# Documentation for Graph

We have a very detail documentation for Graph with 8 sections, 23 sub sections, 33 images, 9 paragraphs and 5025 words

## Graph Types

There are many types of graph but in the scope of this course, we will talk about: undirected graphs, directed and weighted graphs

### Undirected Graphs

The edges between any two vertices have no direction, indicating a two-way relationship. Undirected Graph

### Directed Graphs

The edges between any two vertices are directional, indicating a one-way relationship. Directed Graph

### Weighted Graphs

Each edge has a weight that could represent for distance, time, size, etc... The most common "weighted graph" in our daily life is a city map like the below figure where each edge marked with a distance: Weighted Graph

## Graph Elements

Beside Vertices and Edges, there are some other definition for other elements in a graph: Figure 2-1

• Path: The sequence of vertices to go through from a vertex to another. Ex: a path from A to C is [A, B, C]. There may be many different paths between two vertices
• Path length: The number of edges in a path. Ex: if a path from A to C is [A,B,C] then its length is 2.
• Cycle: a path where starting point and ending point is the same vertex. Ex, [I, J, K] is a cycle but [B, E, D] is not
• Negative Weight Cycle: In a "weighted graph", if the sum of all edges in a cycle is negative then that cycle is a negative weight cycle. Ex: [N, Q, S].
• Connectivity: two vertices are connected if there is at least on path between them
• Degree of a Vertex: (unweighted graphs only) is the total direct connects it has. Ex: degree of G is 2
• In-Degree of a Vertex: (directed graphs only) is the number of edges go into the vertex. In-degree of B is 1 (A into B)
• Out-Degree of a Vertex: (directed graphs only) is the number of edges go out from the vertex. Out-degree of B is 3 (B out to C, B out to E, B out to D)

## Disjoint Set

### Disjoint Set Overview

Disjoint Set (Union-Find) data structure is a special type of graphs where each vertex is a node that has on parent and one or more children. Figure 3-1: Disjoint Set

• Parent node: the direct parent node of a vertex. Ex: 0 is the parent of 1 and 2, 4 is the parent of 8, and 9 is the parent of itself.
• Root node (head node): the node that has no parent or it is the parent of itself.

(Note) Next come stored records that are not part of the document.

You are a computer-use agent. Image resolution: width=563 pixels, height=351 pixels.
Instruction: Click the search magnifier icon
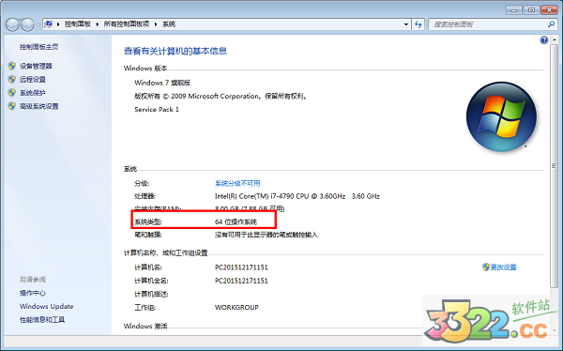(x=551, y=24)
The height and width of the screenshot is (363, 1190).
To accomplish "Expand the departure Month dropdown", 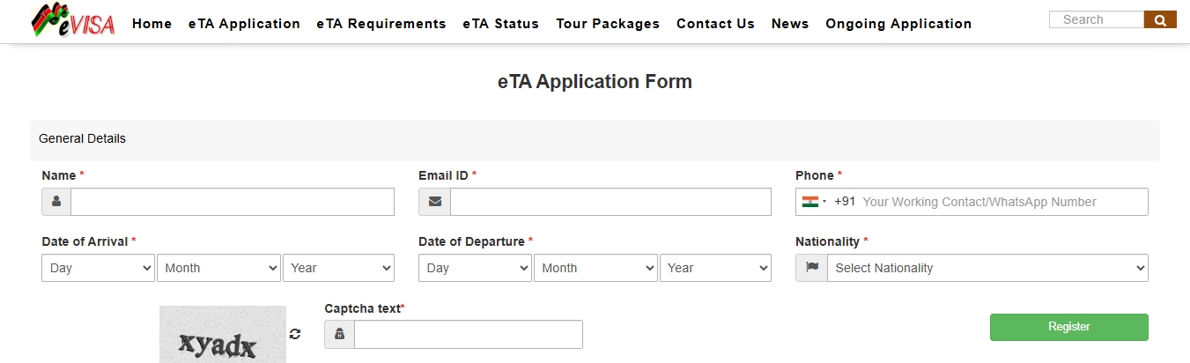I will [x=595, y=268].
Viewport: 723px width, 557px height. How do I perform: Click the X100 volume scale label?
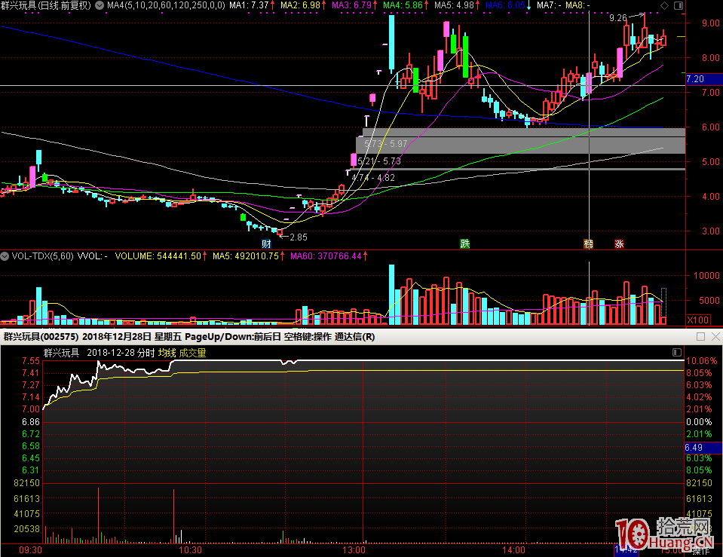700,320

The main purpose of disjoint set is for checking the connectivity of nodes using two functions:

• Find: return the root node of the given nodes
• Union: connect two nodes and make their root nodes the same.

For example: from figure 3-1, we can initialize a root array and perform union and find functions to find the connectivity between some nodes like below Union and Find

In the example above, you can

• union(4, 7) then you should set parent node of 4 to 7 because 4 was the root node of its set and 7 was not.
• union(4, 5) which are both the root of their current set, then you can set parent of 4 to 5 or 5 to 4.

### Disjoint Set Quick Find

Quick Find: the values of root array do not save the parent node of current node but the real root node instead. This can help find function works quickly but if you want to union two set, then you need to change the values about root node for all related nodes. Quick Find

The time complexity to union N nodes is O(N^2) because for each node, we may need to go through the whole array to correct the values about root node.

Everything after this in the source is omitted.